Hay películas que se aparecen en el camino de cualquier cinéfilo, basta preguntar un poco en los primeros años de la adolescencia para llegar a ellas. Todos tienen su lista personal de aquellos títulos que marcaron esa etapa de transformación, particulares y, sin embargo, universales. La Naranja Mecánica, El club de la pelea, Trainspotting, Taxi Driver, etc. Pink Floyd – The Wall es una de esas cintas que forman parte del ritual. Como una herencia que pasa entre generaciones conectándolas, uniendo experiencias como reflejo de nuestra inescapable colectividad.
El décimo primero disco de Pink Floyd está marcado por la ambición, como muchos de los trabajos creados por la banda británica durante los años 70. Estamos ante una ópera rock, estrenada el 30 de noviembre de 1979, sobre un hombre inseguro que cuestiona todo: su educación, gobierno, progenitores, futuro, presente, la fama, el público, todo.
Usando las letras de Roger Waters como base, el trabajo estaba acompañado por un asombroso espectáculo en vivo, donde la escenografía evocaba los paisajes tejidos por la música. El mismo Waters lo rejuvenecería y convertiría en una suntuosa exhibición de pirotecnia y tecnología para recorrer el mundo durante el 2016 y el 2017, gira que tocó el Zócalo de la Ciudad de México.

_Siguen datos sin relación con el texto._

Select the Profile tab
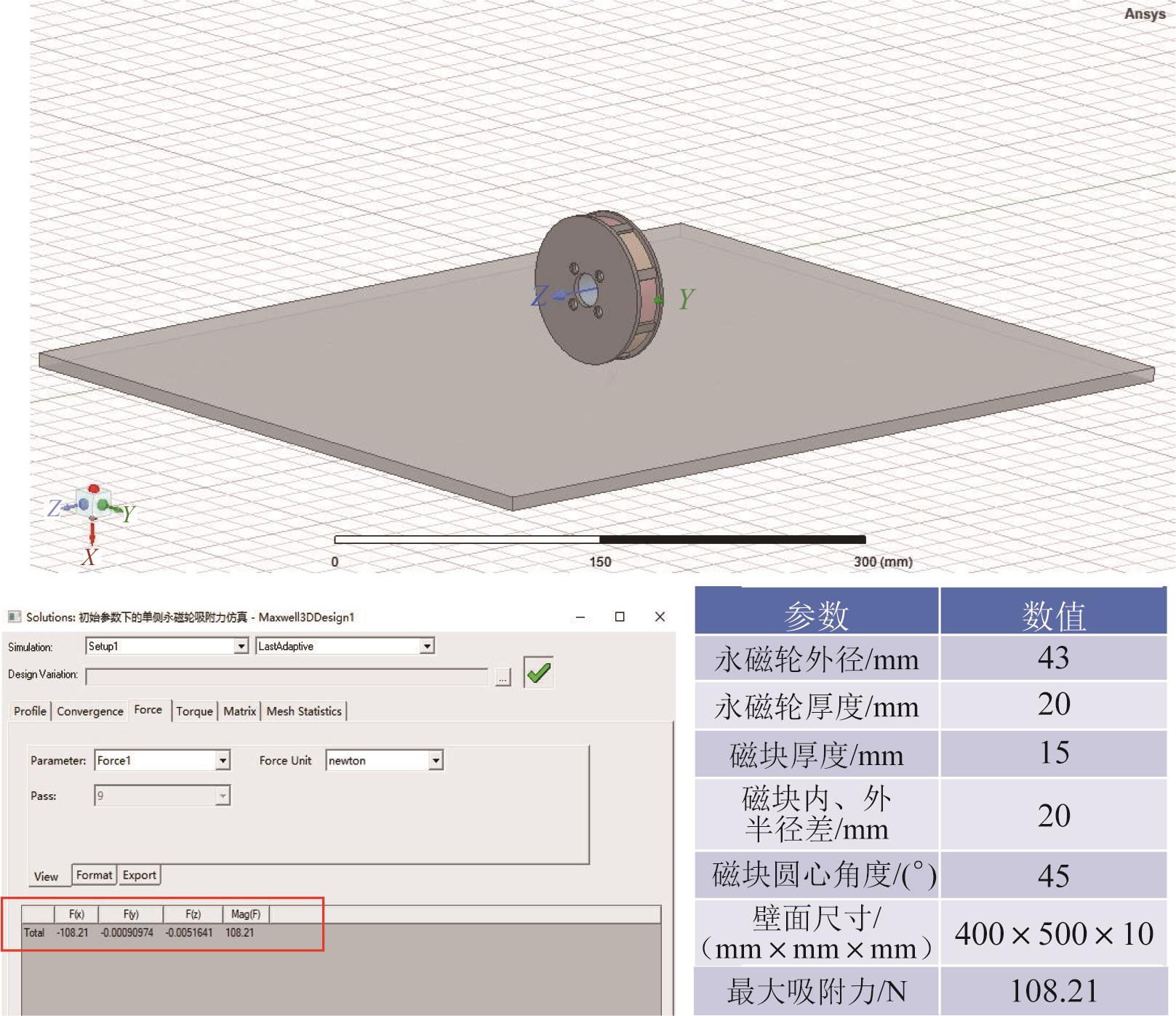The image size is (1176, 1016). [x=30, y=711]
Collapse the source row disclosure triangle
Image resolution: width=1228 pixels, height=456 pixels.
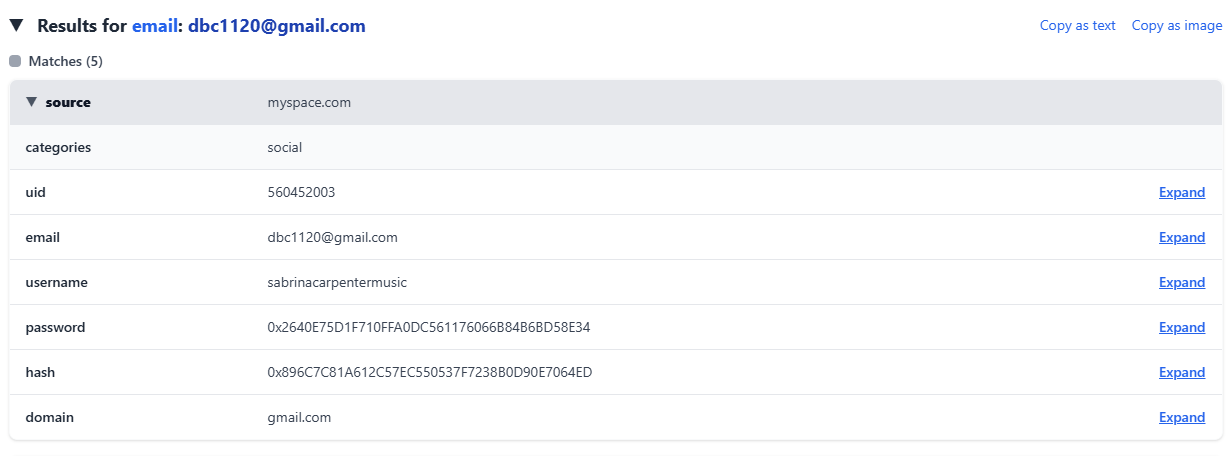click(32, 102)
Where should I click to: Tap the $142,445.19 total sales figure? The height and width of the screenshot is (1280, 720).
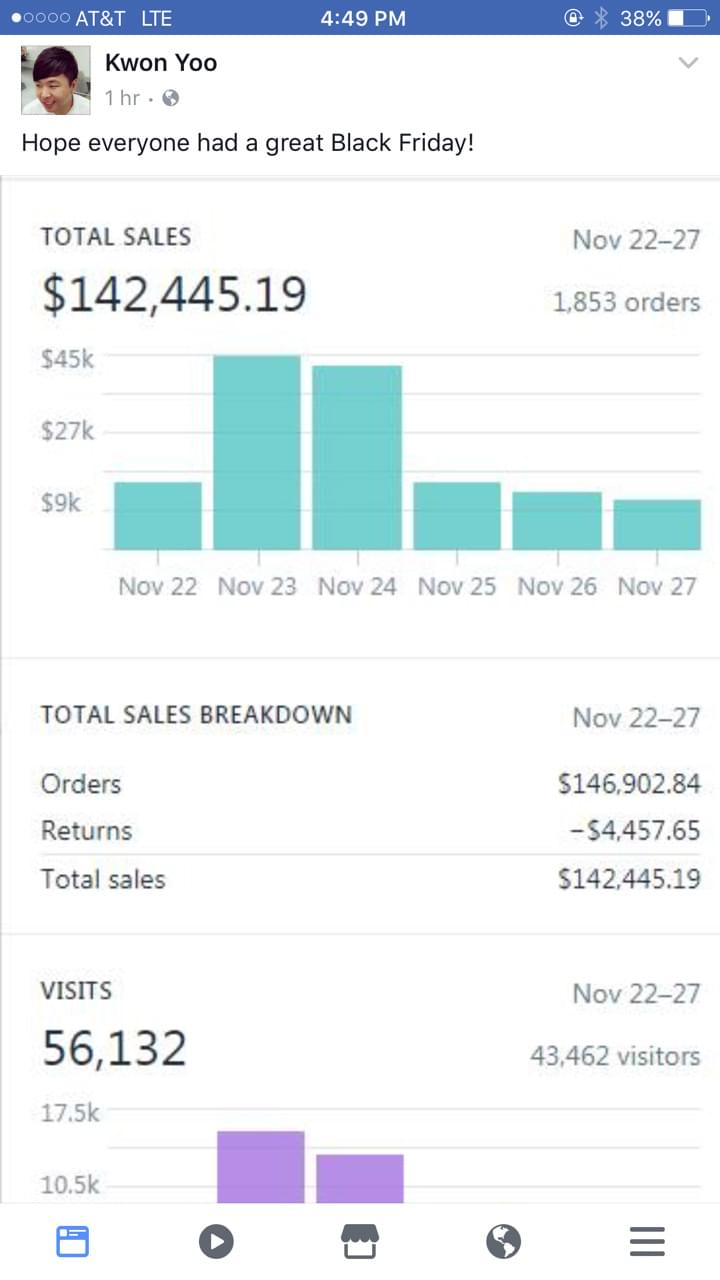click(174, 295)
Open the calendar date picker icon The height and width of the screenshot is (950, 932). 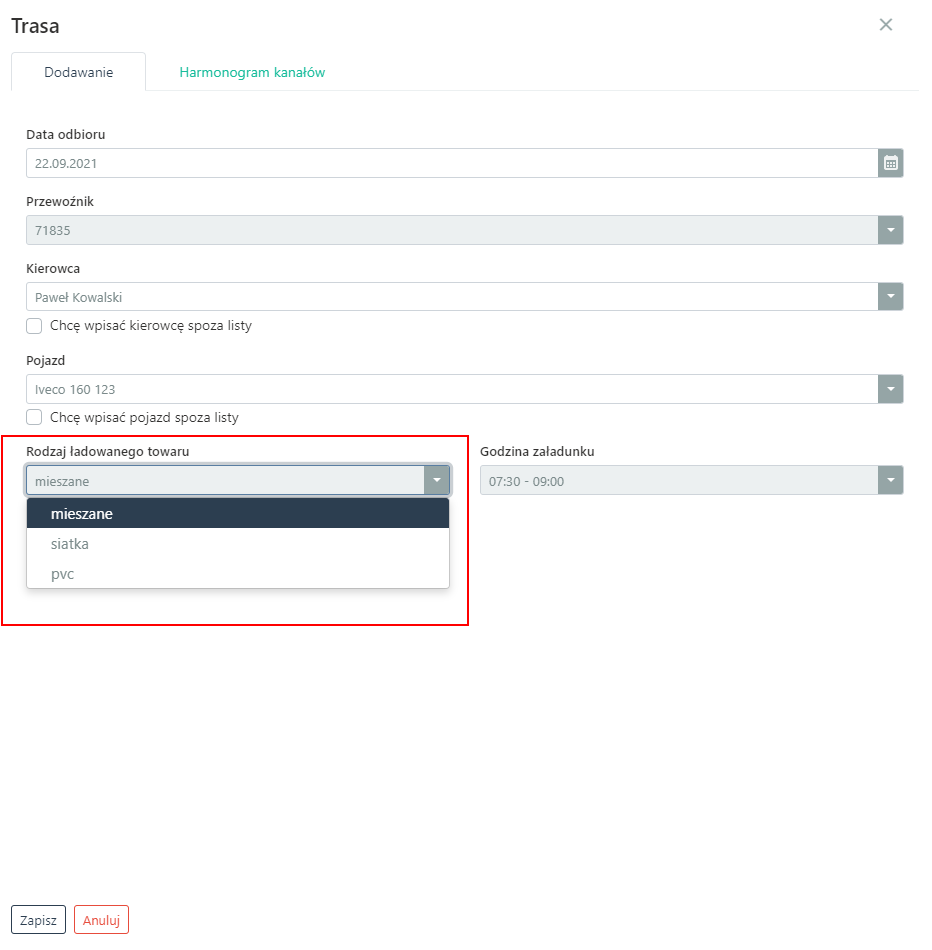[x=890, y=163]
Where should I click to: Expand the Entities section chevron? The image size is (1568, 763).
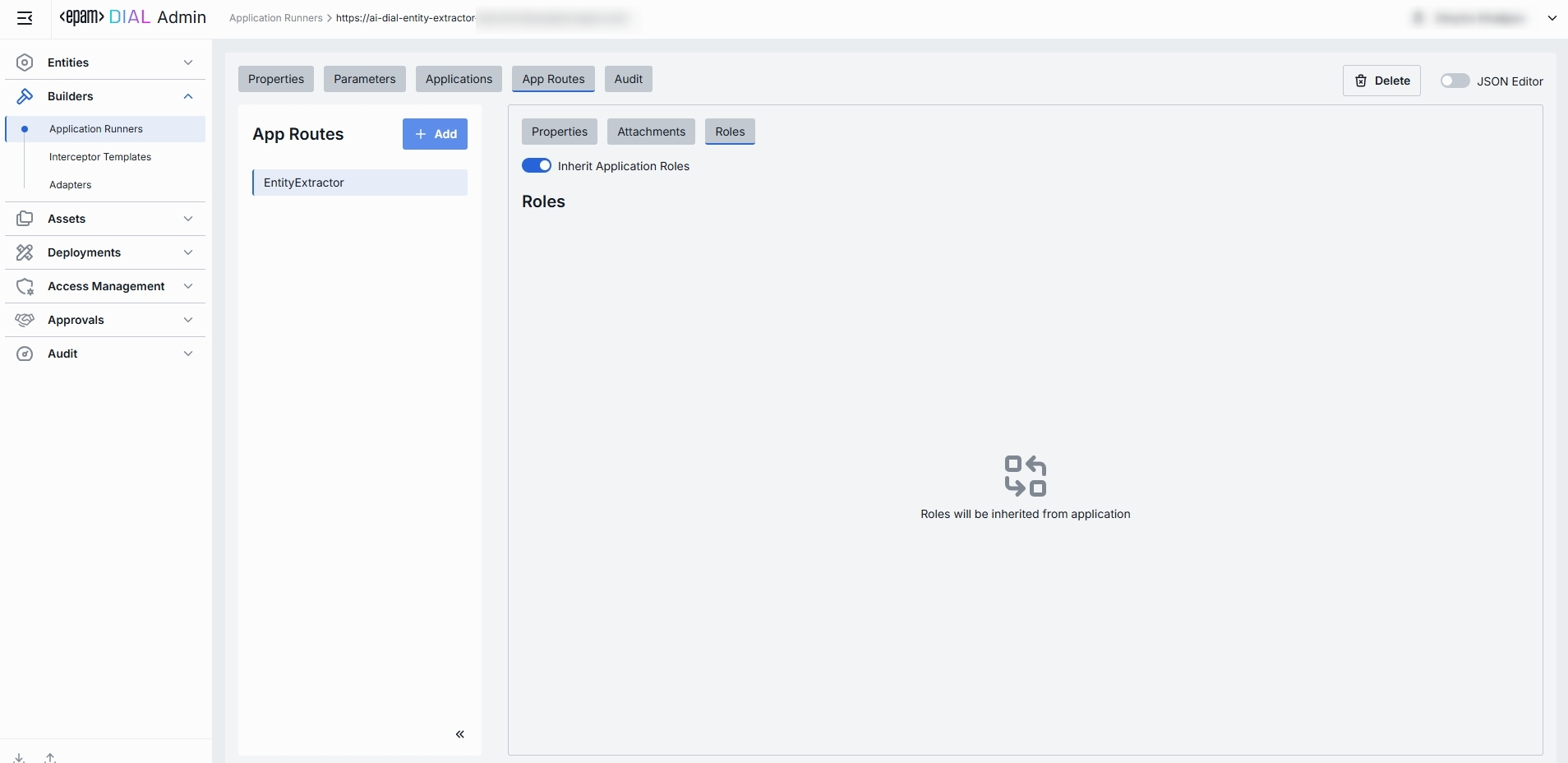[188, 62]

El proyecto generó una buena base de fanáticos desde el año de su estreno, convirtiéndose en objeto indispensable de dormitorios universitarios y amantes del rock por igual, llegó al número 3 de las listas de ventas en el Reino Unido. Desde la concepción del disco, los miembros de Pink Floyd tuvieron la idea de convertirlo en una película, aunque su idea original no pasaba de mezclar el material en vivo de los conciertos y su imponente escenografía con imágenes del dibujante Gerald Scarfe.
La producción mutó varias veces –en alguna dimensión paralela el protagonista es Roger Waters– hasta concretarse en el largometraje que conocemos actualmente, donde Bob Geldof (creador de los conciertos humanitarios Band Aid) interpreta al personaje principal, Pink, una estrella de rock que entra en una fuerte crisis existencial gracias a la muerte de su padre y la inseguridad que siente sobre el escenario.
El director de la cinta, Alan Parker (Fame, Evita), tuvo una relación tensa con Waters durante la filmación de la película gracias a las diferencias creativas entre ambos (nada sorprendente si tomamos en cuenta que unos años después el bajista se separaría de su banda alegando “diferencias irreconciliables” con el resto de los miembros, en especial con el guitarrista David Gilmour), sin embargo logró superar los conflictos y la película se estrenó Fuera de Competencia en el Festival de Cannes 1982 y posteriormente al resto del público el 14 de julio del mismo año.
Pink Floyd – The Wall es un viaje a la mente de su conflictuado protagonista. Un hombre acosado por su pasado, incapaz de superarlo y mantener una relación estable con su público y el mundo que le rodea. Perseguido por los recuerdos de su madre, su conciencia se hunde lentamente en los laberintos de su memoria, donde maestros y figuras de autoridad reprimen su individualidad. Es así que las imágenes de la película mezclan por igual elaboradas animaciones cargadas de sexualidad y pesimismo, con imaginería nazi en las dionisiacas presentaciones de Pink.
La intención de Parker es brindarnos la oportunidad de reflejar en el universo creado por Roger Waters nuestros propios traumas al crecer. Encontrar empatía en una figura que pareciera no desearla. Esa es la clave para que décadas después ser proyectada por primera vez Pink Floyd – The Wall sigue encontrando acólitos, jóvenes deseosos de expandir su conciencia, de hallar un poco de sentido al caos que eternamente nos envuelve.